Top healthcare networks have improved patient outcomes with Ambient’s tools. For example, Mayo Clinic began using the company’s AWARE Sepsis DART™ software platform, an advanced ICU data display, in 2014. Thanks to the tool’s error prevention feature, surveillance capability, and decision support, Mayo Clinic reduced overall ICU and in-hospital mortality by 7%, while also reducing length of stay by 50% and cost by 30%. 

Medopad: making earlier detection possible

Accumulation of more data could save lives. Just look at these findings: 

  • A mere 18% of people know their body mass index and only 38% know their blood pressure, a Cleveland Clinic survey found. That’s alarming when it’s widely known heart disease is the number one killer.

Big data has the ability to get more people in-the-know about their condition. Medopad, a UK-health startup, is employing mobile technology to collect more data on patients and send information to healthcare providers in real time. The team has made an app that easily integrates with mobile devices.

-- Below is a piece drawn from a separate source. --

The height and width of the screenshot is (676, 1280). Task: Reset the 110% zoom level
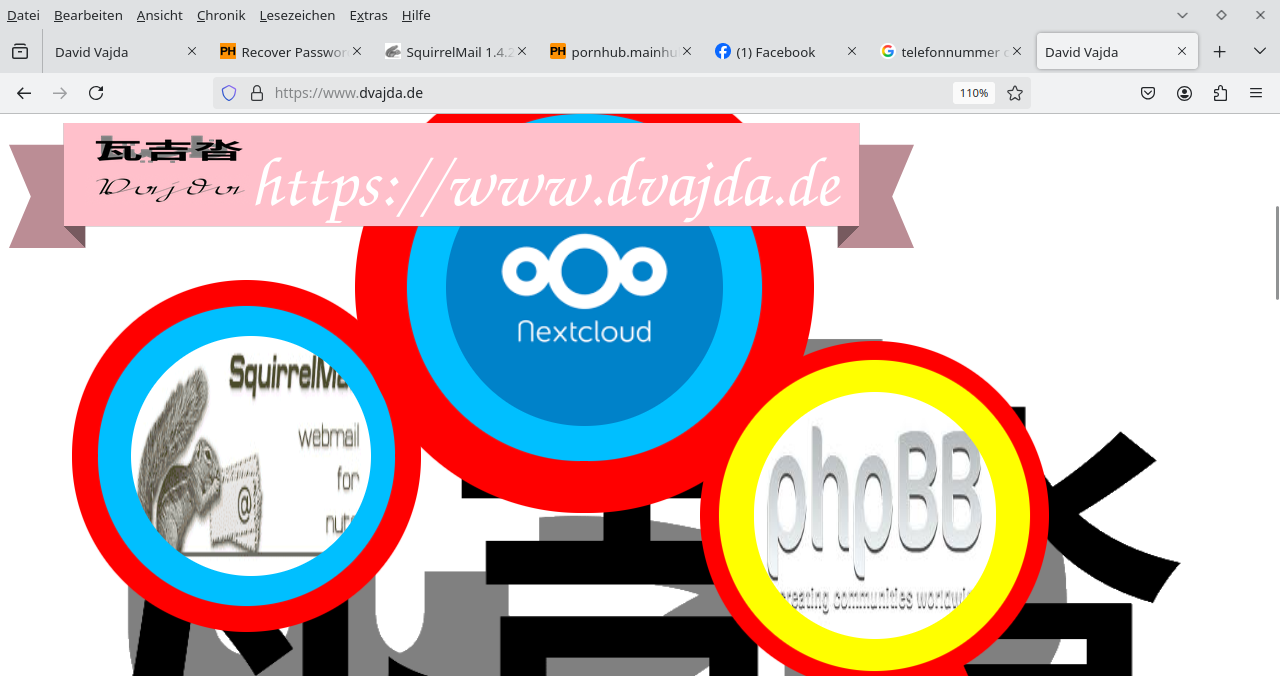click(973, 93)
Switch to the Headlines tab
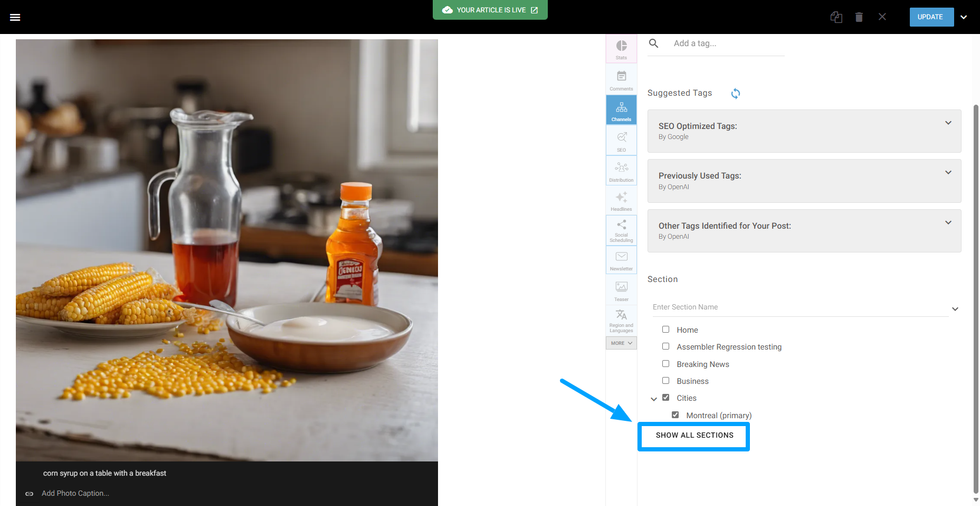980x506 pixels. pyautogui.click(x=621, y=200)

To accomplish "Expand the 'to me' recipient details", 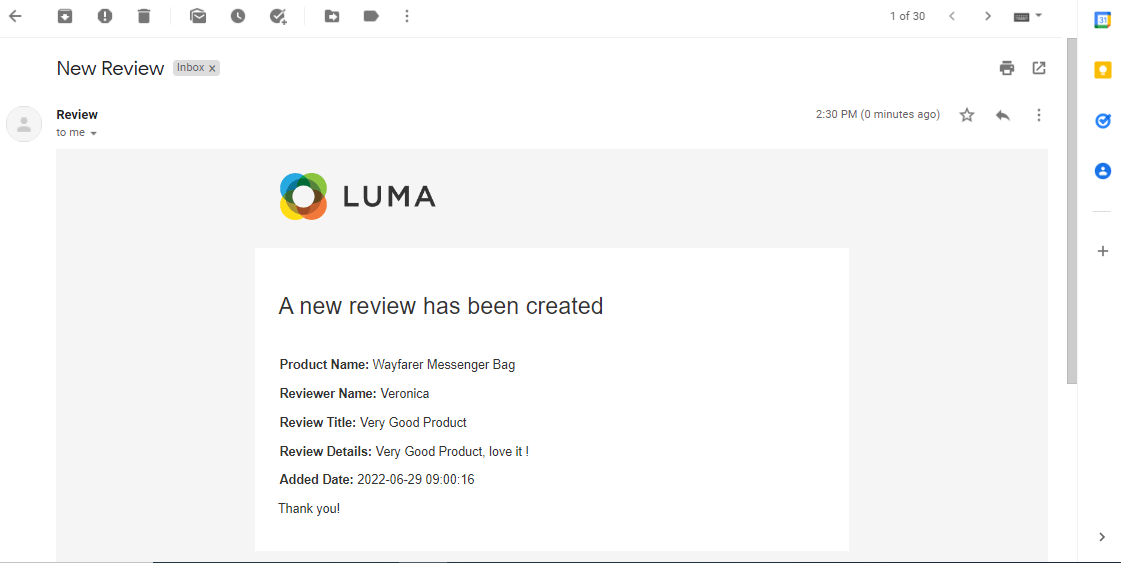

The app uses machine learning to analyze patient data, giving doctors the chance to detect life-threatening medical conditions much more quickly—and treat them before anything bad happens. 

Data-driven entrepreneurship in healthcare is just what the industry needs

A report from McKinsey sums up the big data revolution in healthcare nicely. As the consulting firm states, big data can accelerate value and innovation in healthcare by doing the following: 

  • Encouraging better living through targeted disease prevention and engaging people in their own care (like what Medopad is doing)
  • Ensuring care is not only based on evidence and tailored to the individual, but also that the treatment setting and medical provider are a proper match
  • Reducing costs while improving outcomes and enhancing the patient experience
  • Boosting the productivity of research and development of new medicines and treatment

Without a doubt, data-driven entrepreneurship will be vital to making certain we can unlock all the benefits of big data technologies. The key to that happening is first a willingness of major healthcare networks to embrace this new frontier. Second, a sustainable entrepreneurial ecosystem, like what Mayo Clinic Ventures aims to achieve, must be developed in order to ensure new ideas and players can grow and prosper. 

If those two things can happen, there’s no telling how far data-driven entrepreneurship can take us. All I know is it will definitely be a future where we live longer, happier, and healthier lives.

Joel Landau is the founder and chairman of The Allure Group, a network of six New York City-based skilled nursing facilities. He has also served as a member or an advisor on the Medicaid Managed Care Advisory Review Panel (MCCARP), NYS DOH Preventative Health and Health Services Block Grant, NYS DOH Task Force on Long Term Care Financing, and the Brooklyn Chamber of Commerce.